#### TASK STATEMENT
Each line holding the string "Click" is to be copied from the data.

________________

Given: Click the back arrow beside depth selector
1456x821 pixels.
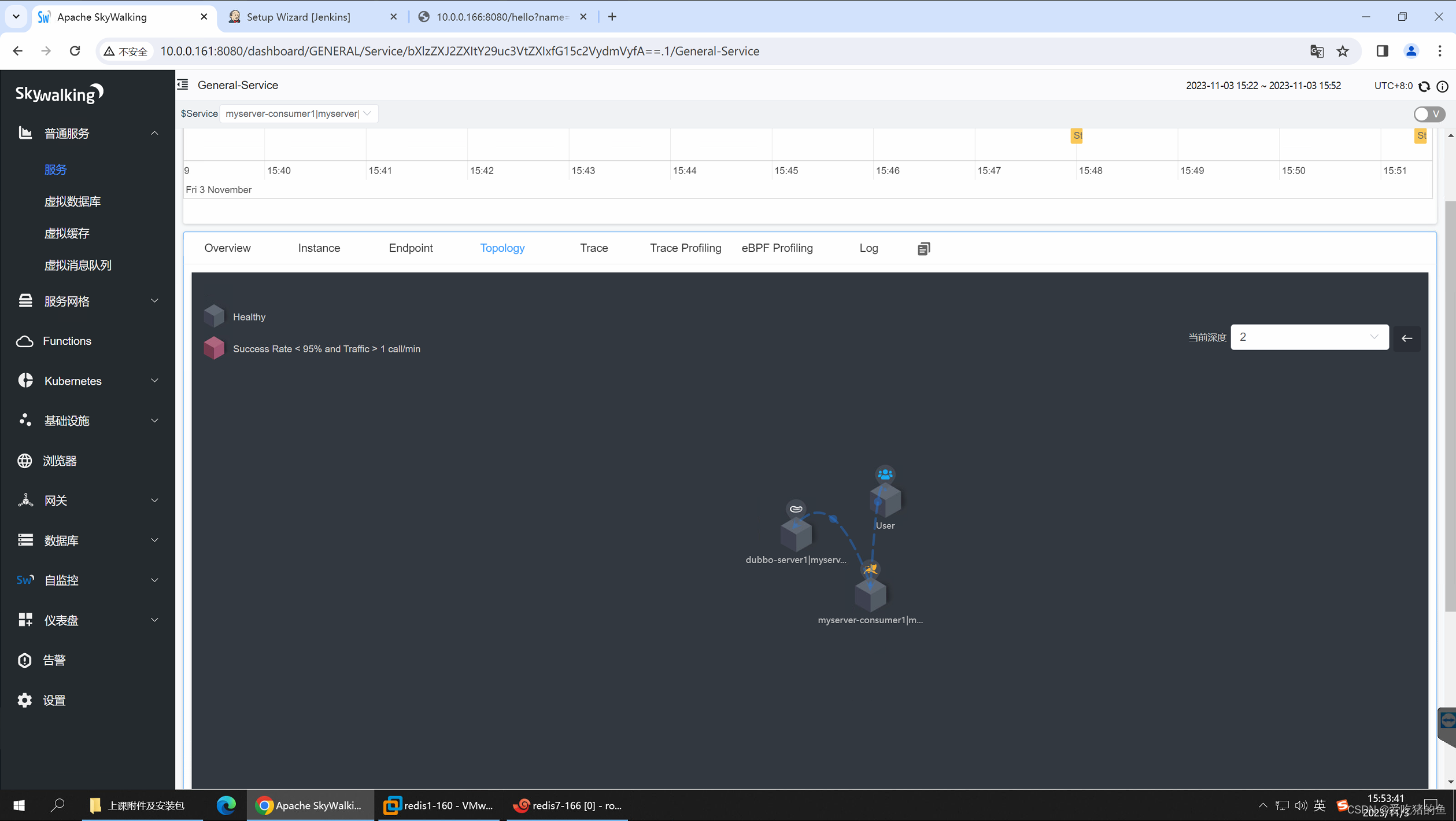Looking at the screenshot, I should [1407, 338].
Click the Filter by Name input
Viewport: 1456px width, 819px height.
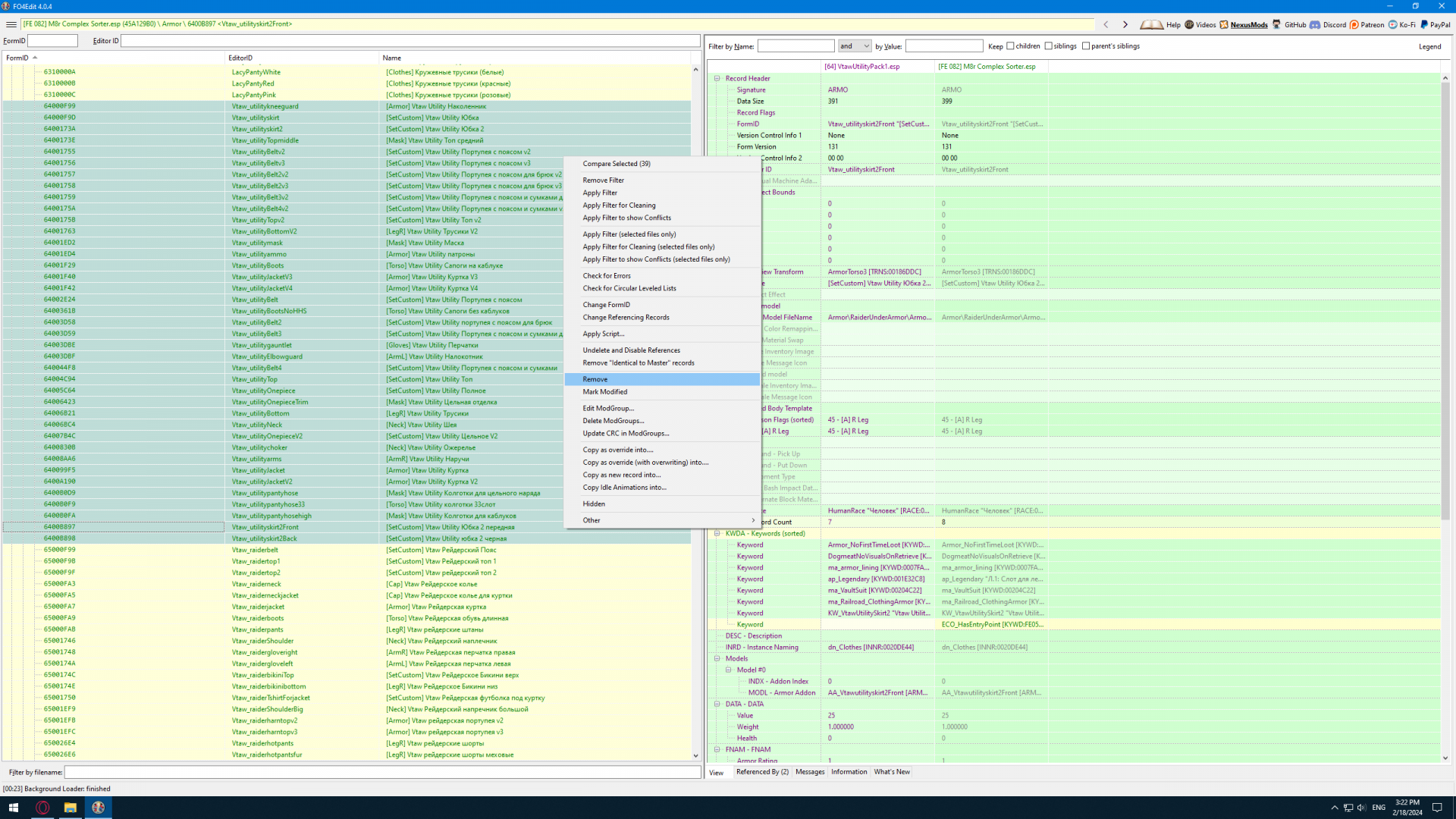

________________

#### REPLY TO THE TASK
Given: Click the back arrow beside depth selector
Click the Filter by Name input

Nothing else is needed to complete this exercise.